WHAT THE TASK ASKS:
Reproduce the listing word for word, leaving every picture behind.

↓

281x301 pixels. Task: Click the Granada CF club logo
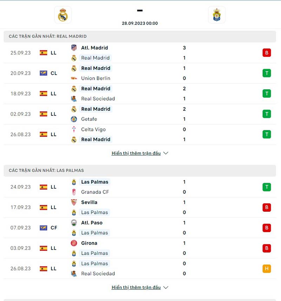[74, 192]
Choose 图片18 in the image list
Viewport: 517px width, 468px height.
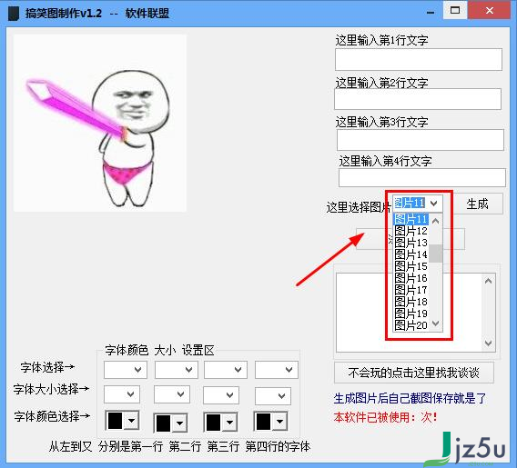pyautogui.click(x=411, y=302)
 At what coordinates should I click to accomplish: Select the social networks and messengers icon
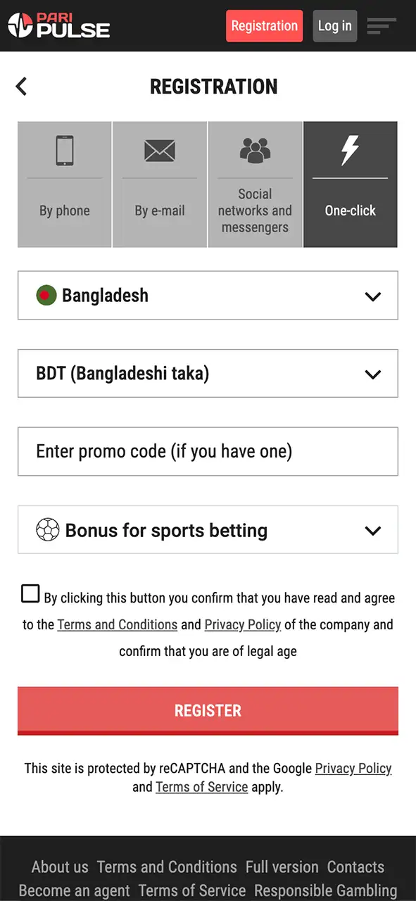point(255,148)
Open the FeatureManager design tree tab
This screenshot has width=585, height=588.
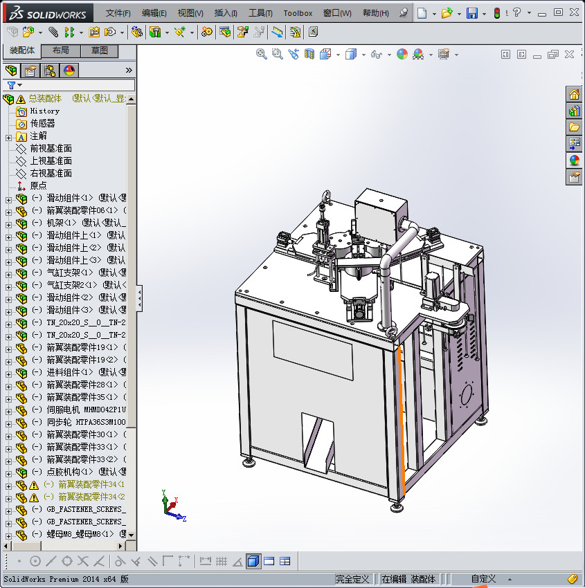[11, 70]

↑

SOLUTION TO THIS TASK:
281x301 pixels. Task: Click the Granada CF club logo
[74, 192]
Choose 图片18 in the image list
Viewport: 517px width, 468px height.
pyautogui.click(x=411, y=302)
 At what coordinates should I click to accomplish: Select the social networks and messengers icon
point(255,148)
Open the FeatureManager design tree tab
This screenshot has width=585, height=588.
[11, 70]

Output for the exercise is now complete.